[Material to process]
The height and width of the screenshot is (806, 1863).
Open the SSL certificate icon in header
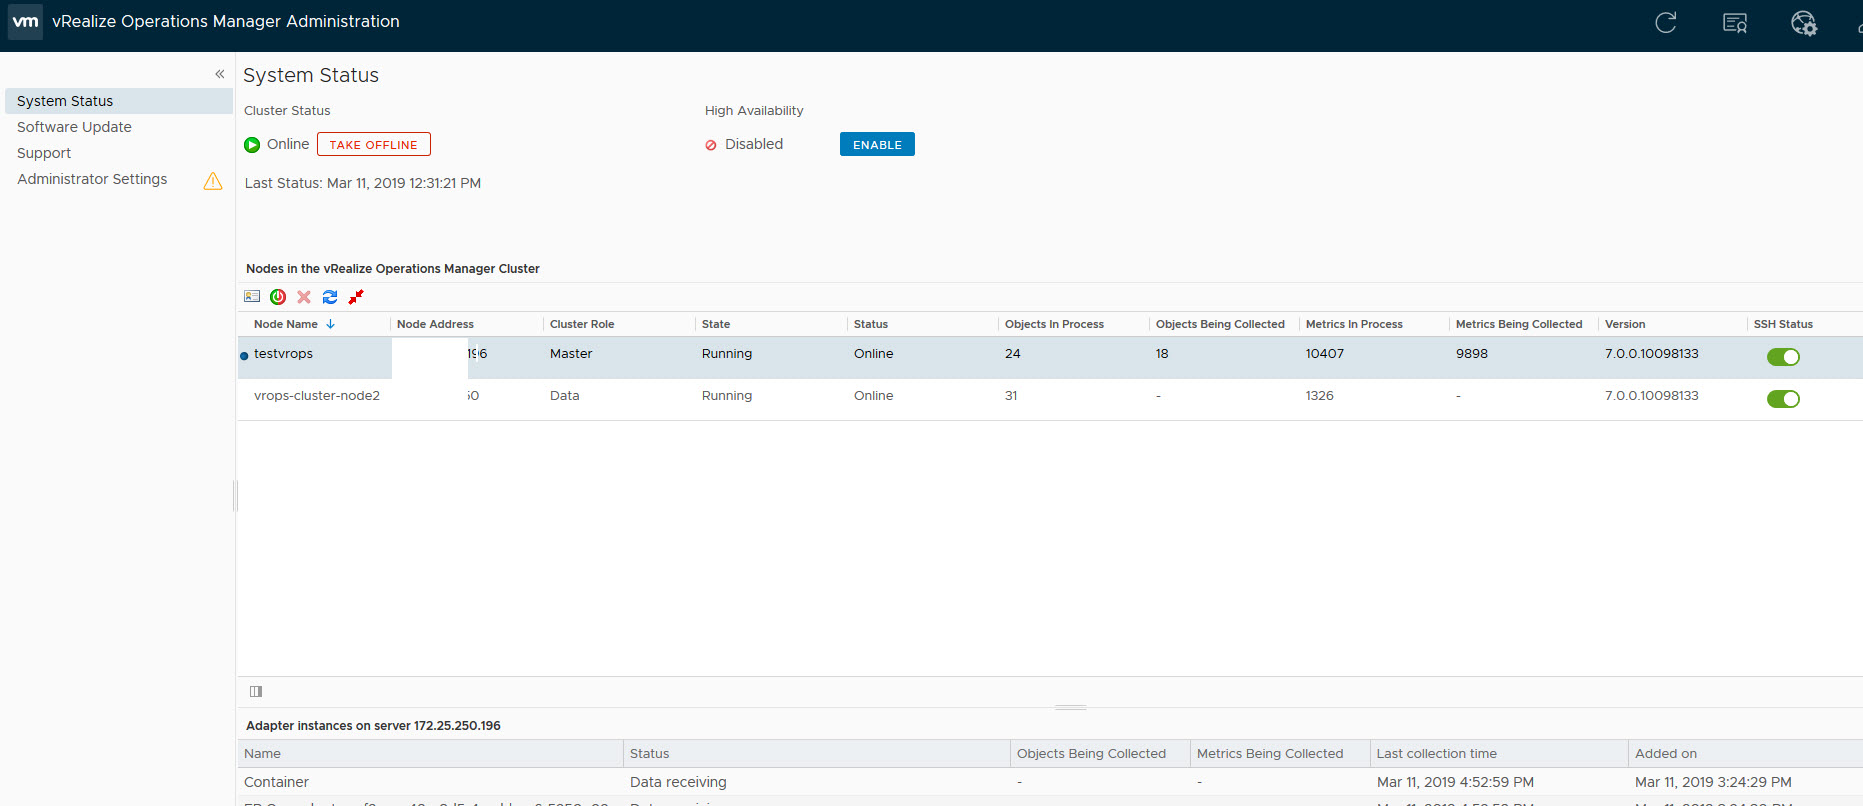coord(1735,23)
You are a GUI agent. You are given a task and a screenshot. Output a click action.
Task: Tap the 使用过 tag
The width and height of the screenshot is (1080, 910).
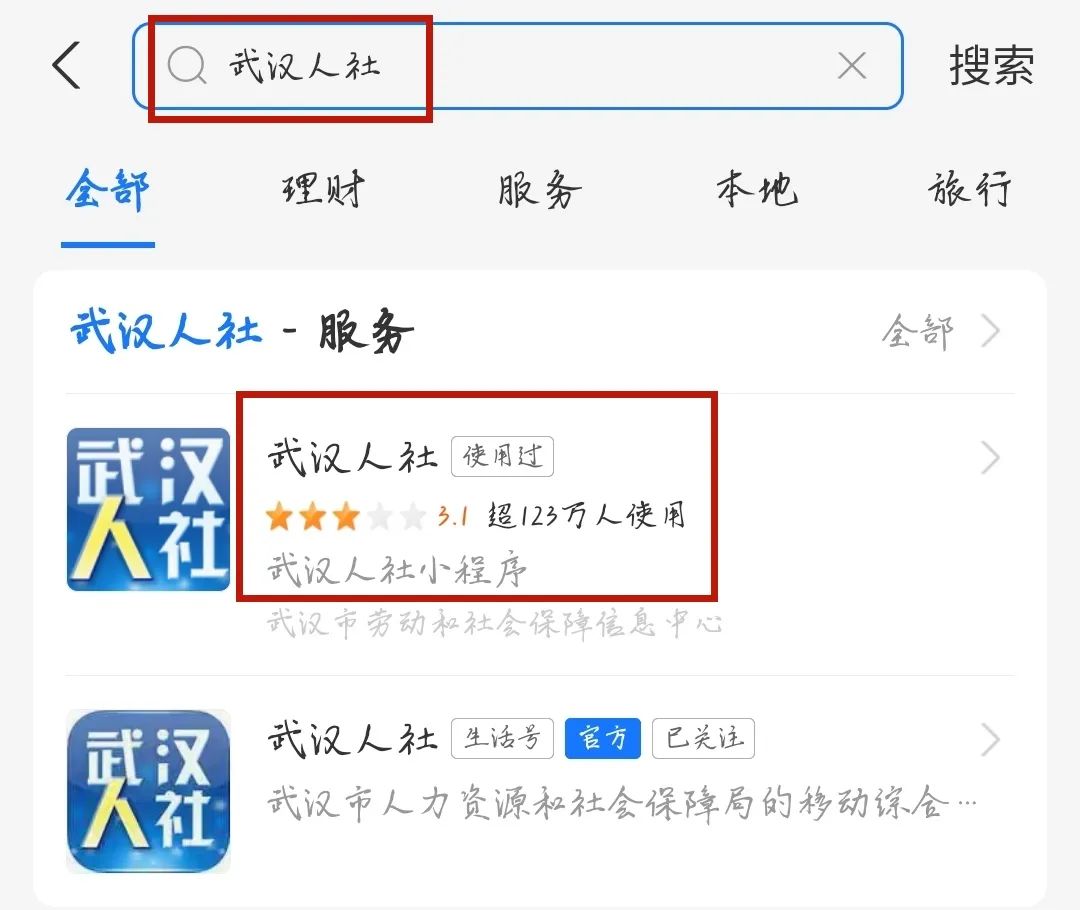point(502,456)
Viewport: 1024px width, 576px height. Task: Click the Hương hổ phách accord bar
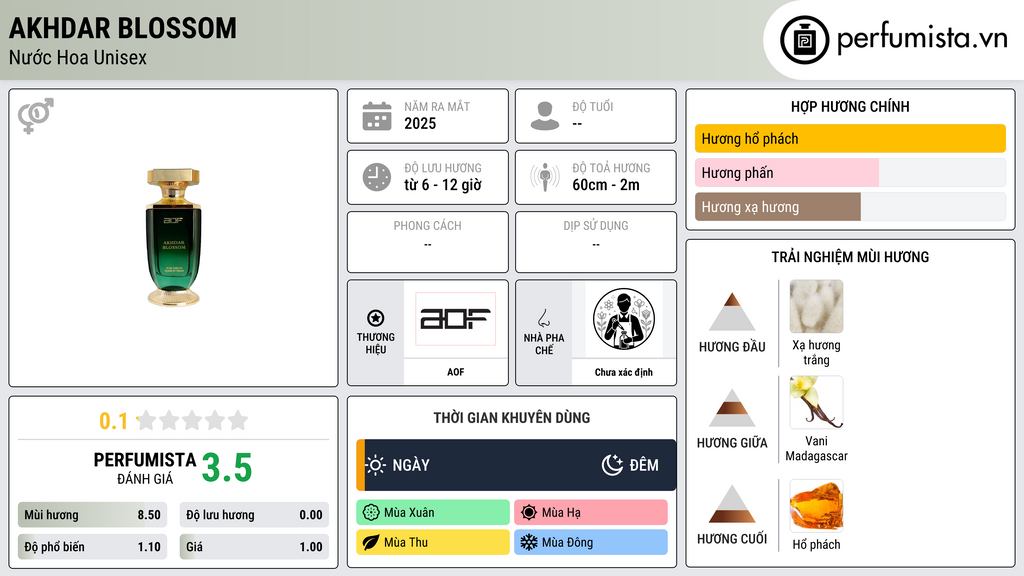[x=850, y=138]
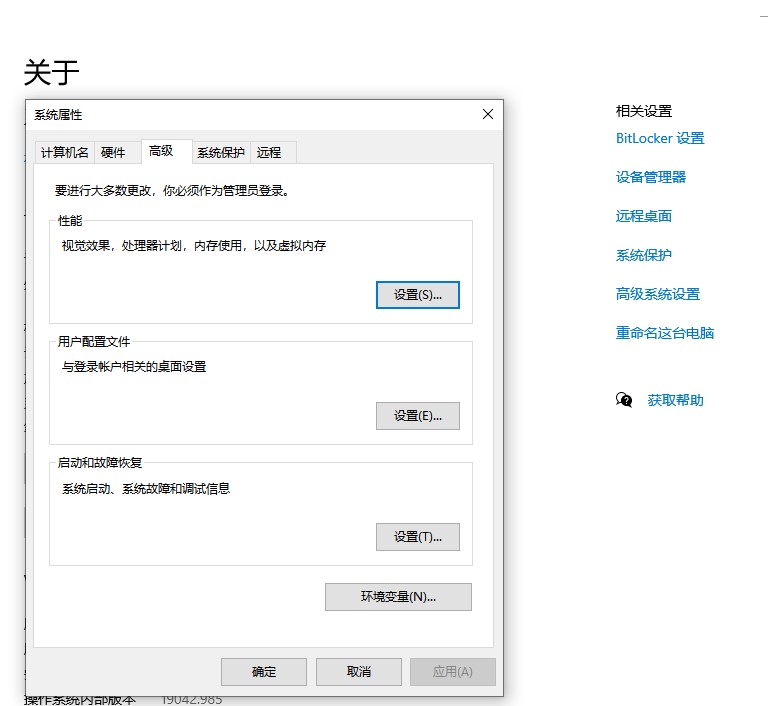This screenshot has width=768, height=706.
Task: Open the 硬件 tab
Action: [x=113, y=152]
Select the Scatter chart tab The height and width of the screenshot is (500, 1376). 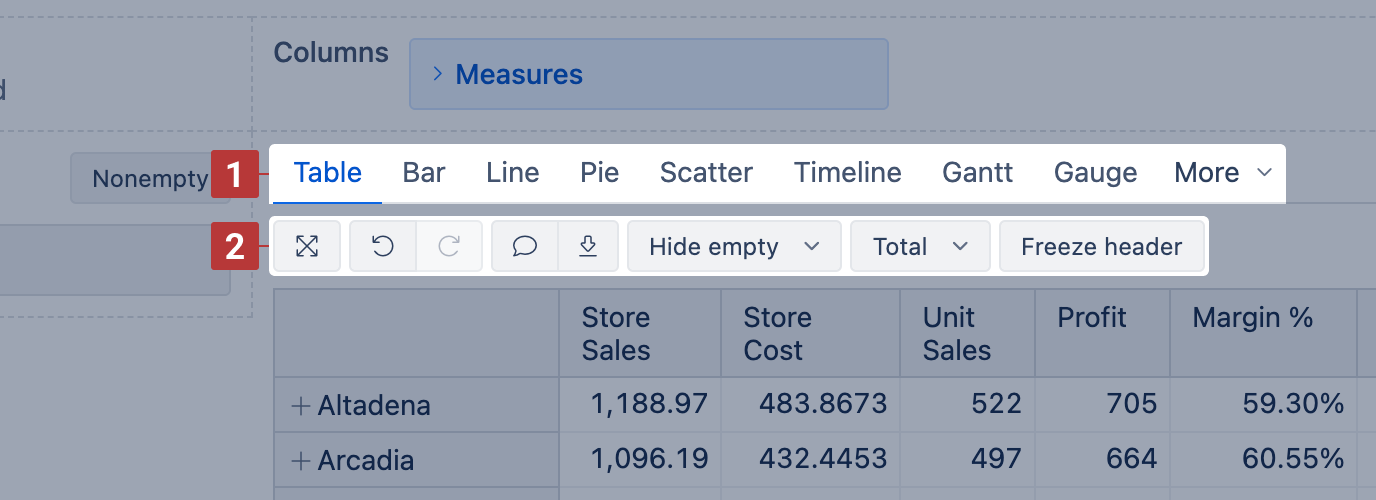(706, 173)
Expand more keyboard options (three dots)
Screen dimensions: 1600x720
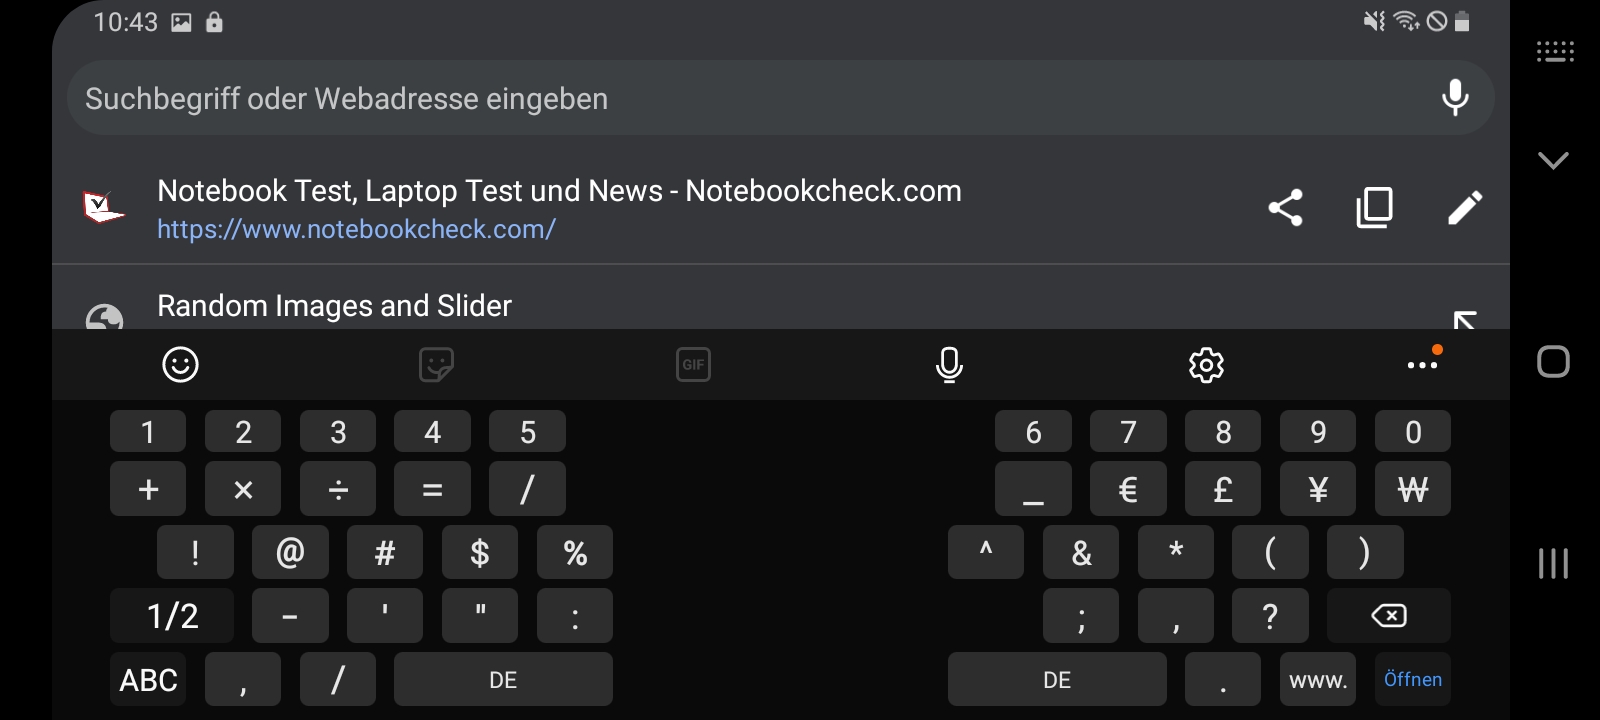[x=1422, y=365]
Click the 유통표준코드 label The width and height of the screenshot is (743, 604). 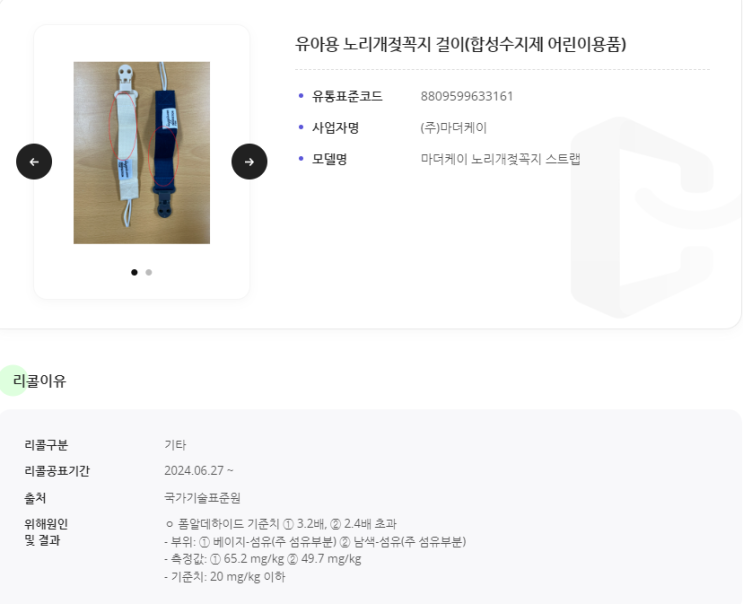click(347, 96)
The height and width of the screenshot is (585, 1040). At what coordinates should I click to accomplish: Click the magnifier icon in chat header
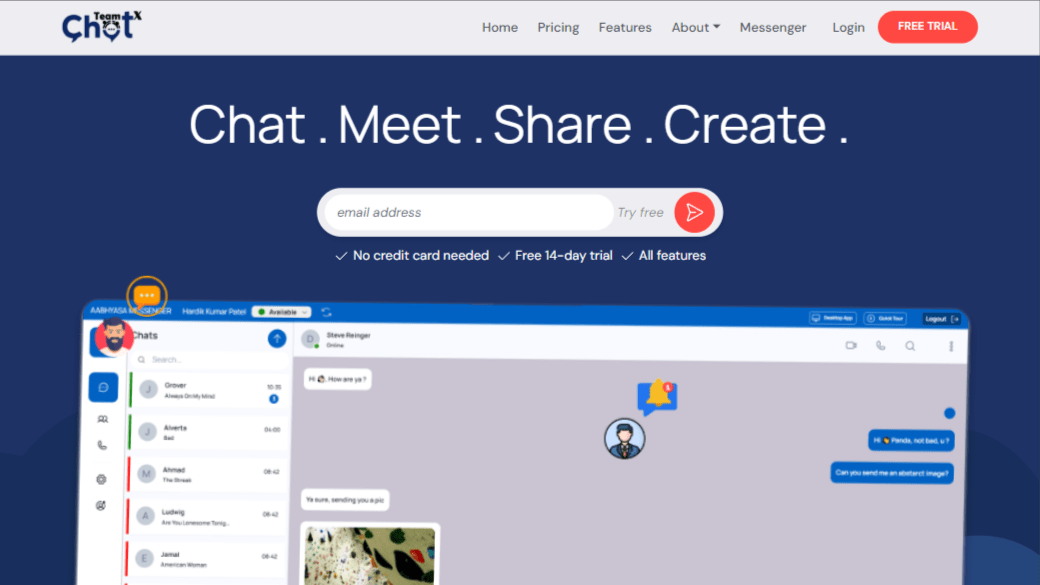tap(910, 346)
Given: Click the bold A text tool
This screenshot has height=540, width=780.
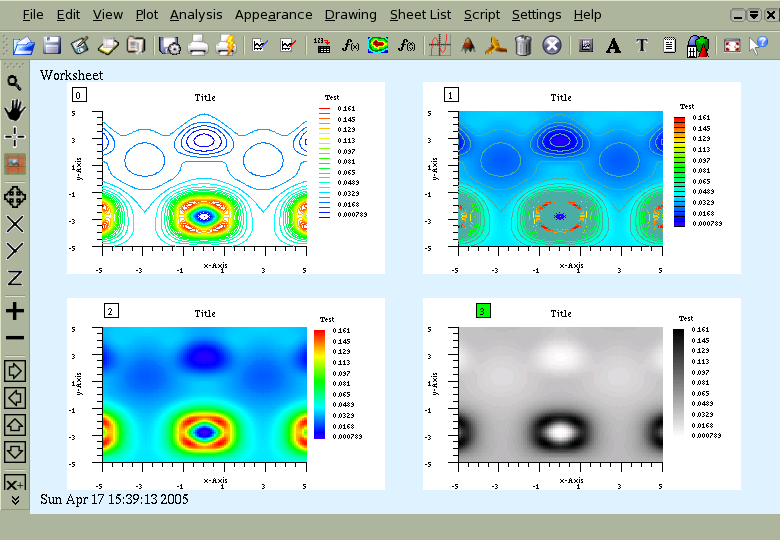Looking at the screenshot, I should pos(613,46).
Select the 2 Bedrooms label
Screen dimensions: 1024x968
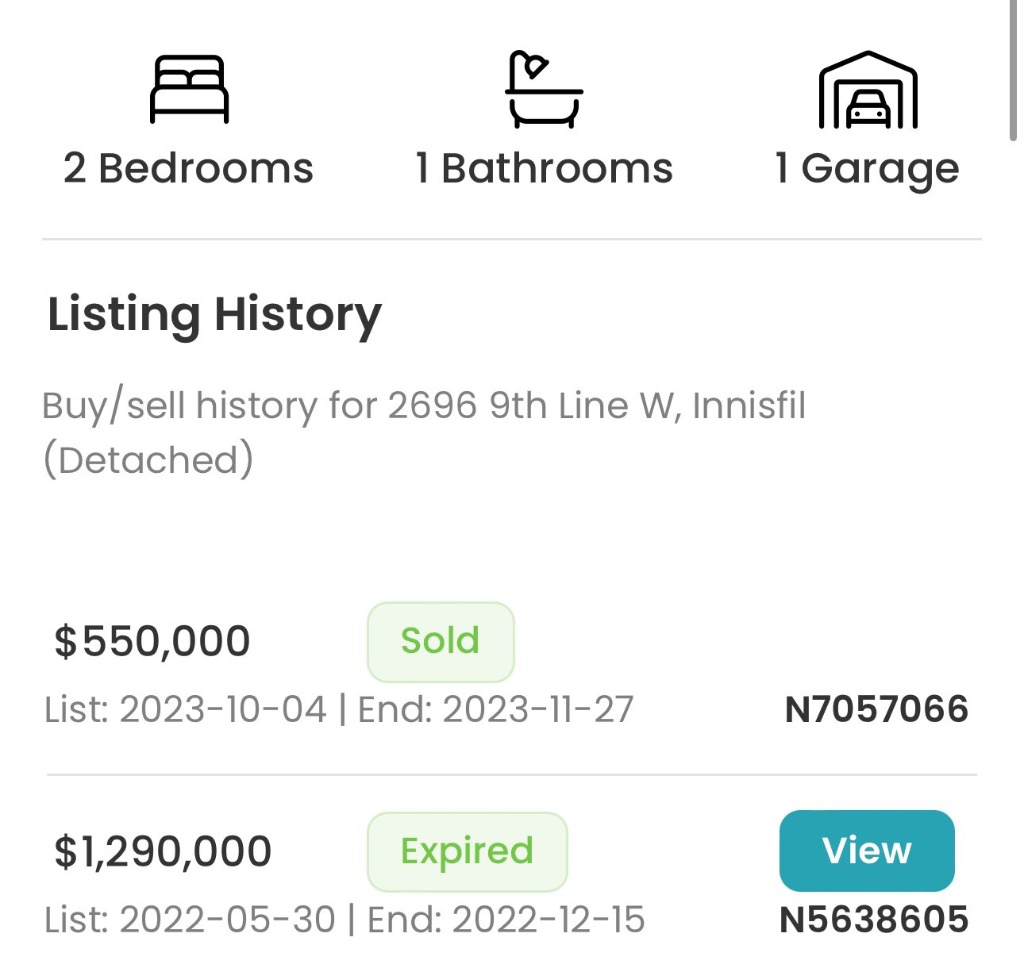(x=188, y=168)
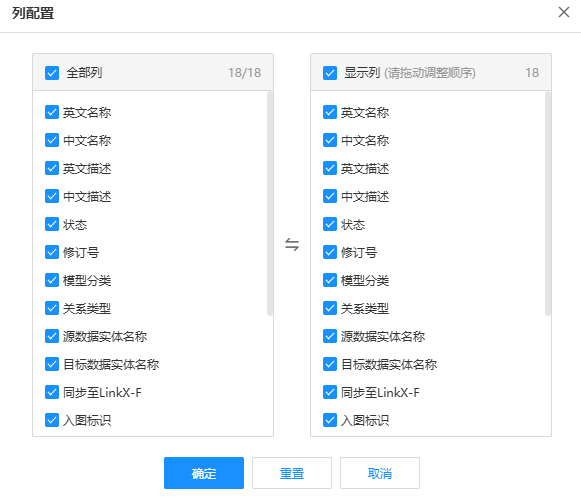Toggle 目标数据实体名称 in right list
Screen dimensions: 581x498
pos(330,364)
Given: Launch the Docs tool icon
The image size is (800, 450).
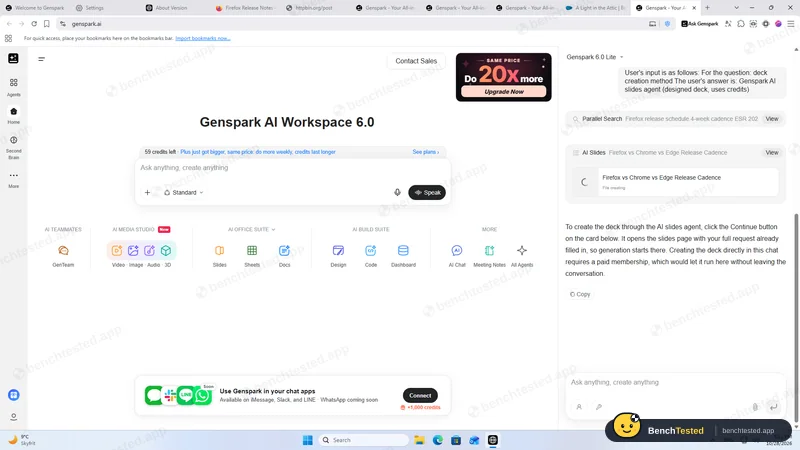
[/Material to process]
» Your assignment: Every line in the entries above that has the word "tool" should be identified and copied.

» Response:
Given: Click the bold A text tool
Given: Launch the Docs tool icon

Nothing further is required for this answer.